PASSAGE PROVIDED
Thread: SELECT too complex?

SELECT too complex?

From
Rory Campbell-Lange
Date:
This is a rather ill-defined enquiry. The main reason behind it is to
find out if I'm going down the right path as a Postgres newbie.

I have a set of complex selects that I'm worried about from the point of
view of 1) can't these be made simpler 2) performance 3) describing the
selects to other developers in my documentation. One of the complex
selects is shown below.

The database schema consists of objects, which are shared on boards by
being recorded in board_objects. Individuals can view things on a board
they themselves are joined to (people are like objects). People are
joined to specific board_objects as board_object_members, or may comment
on specific board_objects. It is relatively straightforward doing a
query on a board_object and discerning what object it refers to and what
comments it has aggregated against it.

The complex query below provides a list of objects which a person has
commented on or joined, garnering summaries of the comments on those
objects across boards the user is joined to, and sorting the objects on
the basis of the last updated board_object instance of that object
which, again, the user has access to.

I realise life would be easier if there was more duplicated data.

General comments on the nature of the select, how to optimise it or
rewrite it, and how to document what it does would be most appreciated.

Rory

A rough sketch of the main tables:

           +----------+                   +----------+
           |  people  |   +-----------+   |  boards  |
           +----+-----+   |  objects  |   +----+-----+
                |         +-----+-----+        |
                |               |              |
           +----+---------------+--------------+-----+
           |              board   objects            |
           + ---------+--------------------+---------+
                      |                    |
              +-------+-------+     +------+-------+
              |  obj members  |     |   comments   |
              +---------------+     +--------------+

Example for a personal view as described above: (the query runs within a
function):

    FOR resulter IN
        SELECT
            o.t_text_id                            as itemid,
            pers.t_nickname                     as itemauthor,
            o.n_type                            as itemtype,
            o.t_name                            as itemtitle,
            o.t_description                     as itembody,
            to_char(o.dt_created,  'DD Mon'')   as itemcreated,
            to_char(botimer, ''DD  on'')        as itemupdated,
            COALESCE (c_count, 0)               as itemcommentcount,
            p.n_id                              as imageid,
            COALESCE(p.t_path, ''none'')        as imagesrc,
            p.n_width                           as imagewidth,
            p.n_height                          as imageheight
        FROM
            people pers,
            objects o
            LEFT OUTER JOIN photo p ON o.n_id_photo = p.n_id
            LEFT OUTER JOIN (
                SELECT
                    bo.n_object_id as boider,
                    max(bo.dt_modified) as botimer
                FROM
                    board_objects bo, board_object_members bom
                WHERE
                    bom.n_person_id = personid
                    AND
                    bom.n_board_object_id = bo.n_id
                GROUP BY
                    bo.n_object_id
            ) as timer
            ON o.n_id = timer.boider
            LEFT OUTER JOIN (
                SELECT
                    bo.n_object_id as c_bo_id,
                    count(comm.n_id) as c_count
                FROM
                    board_objects bo, comments comm
                WHERE
                    comm.n_board_object_id = bo.n_id
                    AND
                    bo.n_board_id IN
                        (SELECT
                            n_board_id
                        FROM
                            board_objects
                        WHERE
                            n_object_id = persobjid
                        )

GOAL 1
In the Postgres query thread, which table records the sharing of objects on boards?
GOAL 2
Continue the Postgres query thread from the point where it stops.

EXCERPTED RECORDS
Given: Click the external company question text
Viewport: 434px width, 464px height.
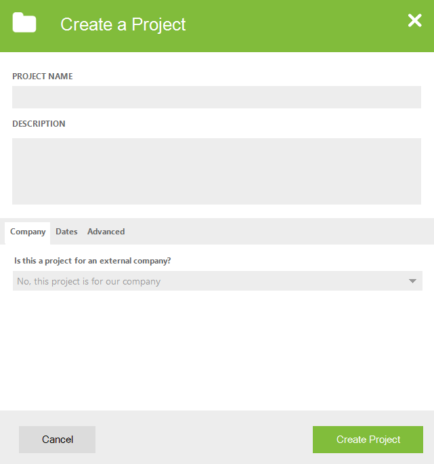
--
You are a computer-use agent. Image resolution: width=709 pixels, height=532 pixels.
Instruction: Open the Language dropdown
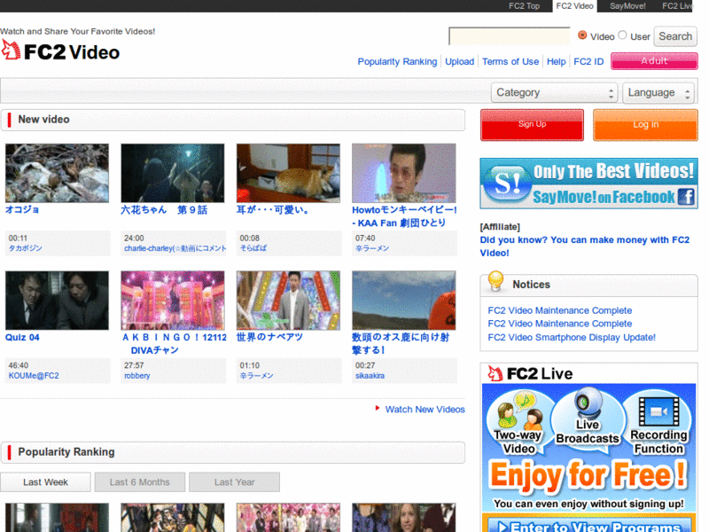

EXPECTED OUTPUT 1
board_objects

EXPECTED OUTPUT 2
                GROUP BY
                    bo.n_object_id, bo.n_object_id
                ) as counter
                ON o.n_id = counter.c_bo_id
        WHERE
            o.n_creator = pers.n_id
            AND
            o.n_id IN (
                SELECT DISTINCT ON (bo.dt_modified, bo.n_object_id)
                    bo.n_object_id as bo_obid
                FROM
                    board_objects bo, board_object_members bom
                WHERE
                    bo.n_id = bom.n_board_object_id
                    AND
                    bom.n_person_id = personid
            )
        ORDER BY
            botimer DESC
        LIMIT
            locallimit
        OFFSET
            localoffset LOOP

        RETURN NEXT
            resulter;

    END LOOP;

--
Rory Campbell-Lange
<rory@campbell-lange.net>
<www.campbell-lange.net>

Re: SELECT too complex?

From
Josh Berkus
Date:
Rory,

> I have a set of complex selects that I'm worried about from the point of
> view of 1) can't these be made simpler 2) performance 3) describing the
> selects to other developers in my documentation. One of the complex
> selects is shown below.

Keep in mind that (2) is not in sync with (1) or (3); I have frequently run
into situations where huge, messy-looking versions of queries run much faster
than simpler-looking queries that produce the same results.  i.e. "simpler"
to a human is not necessarity "simpler" to the planner.

> General comments on the nature of the select, how to optimise it or
> rewrite it, and how to document what it does would be most appreciated.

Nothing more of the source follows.